Your instructions ▸ Output the line containing "Instruction: Click the" and each line after it through the end of the data, exactly as written, with pictures left out.

Collected data:
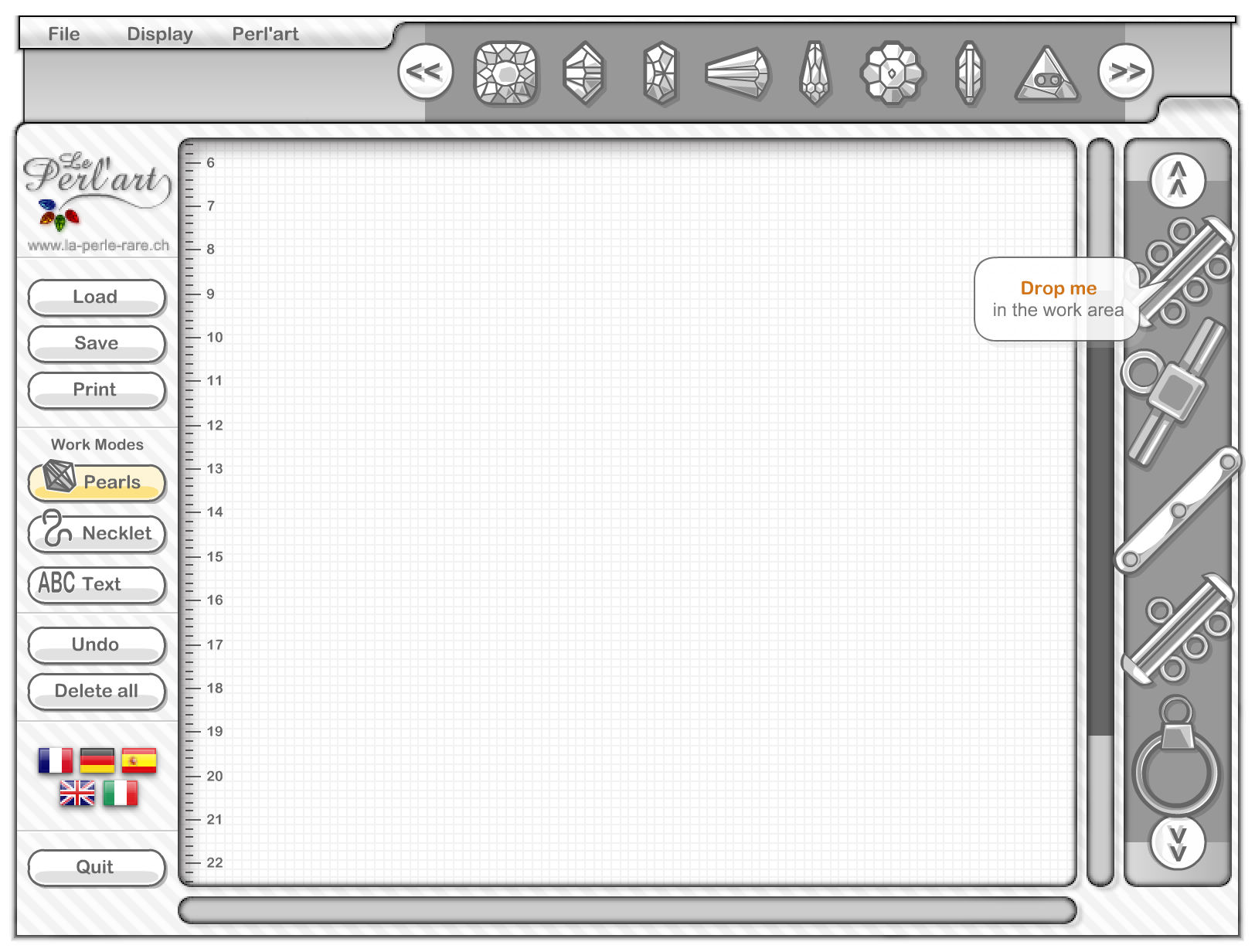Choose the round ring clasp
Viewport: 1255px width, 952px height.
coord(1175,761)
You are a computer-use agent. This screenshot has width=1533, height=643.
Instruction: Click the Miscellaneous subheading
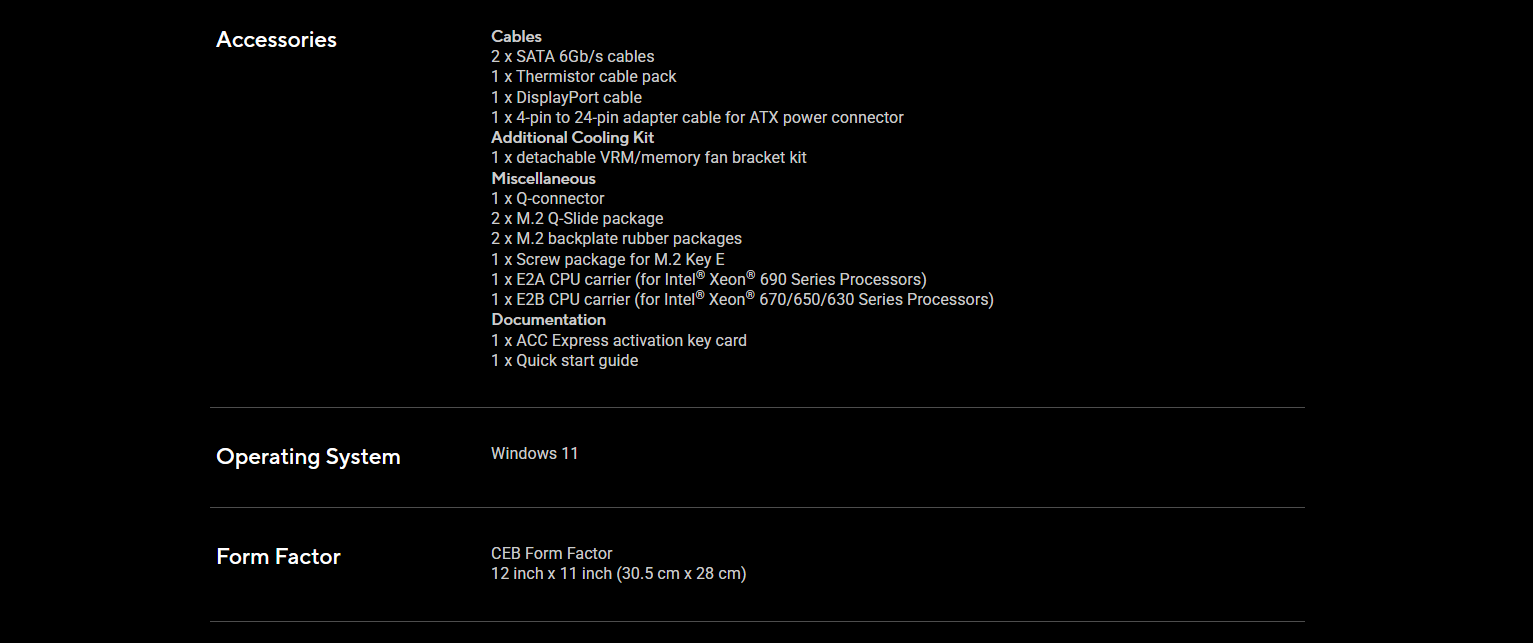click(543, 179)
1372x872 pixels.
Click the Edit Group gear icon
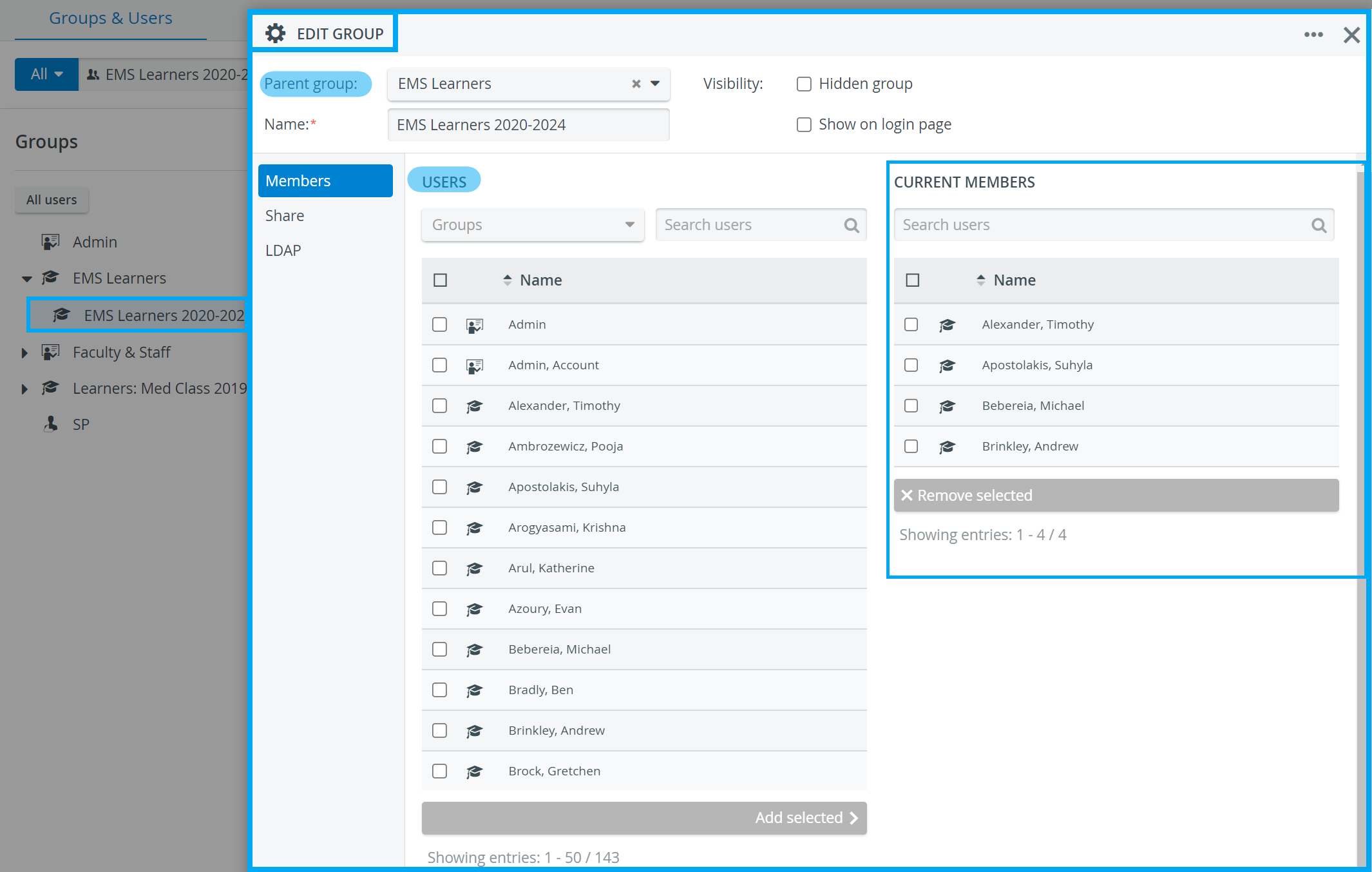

Answer space ▸
Instruction: Click the Miscellaneous subheading
click(543, 179)
1372x872 pixels.
Click the Edit Group gear icon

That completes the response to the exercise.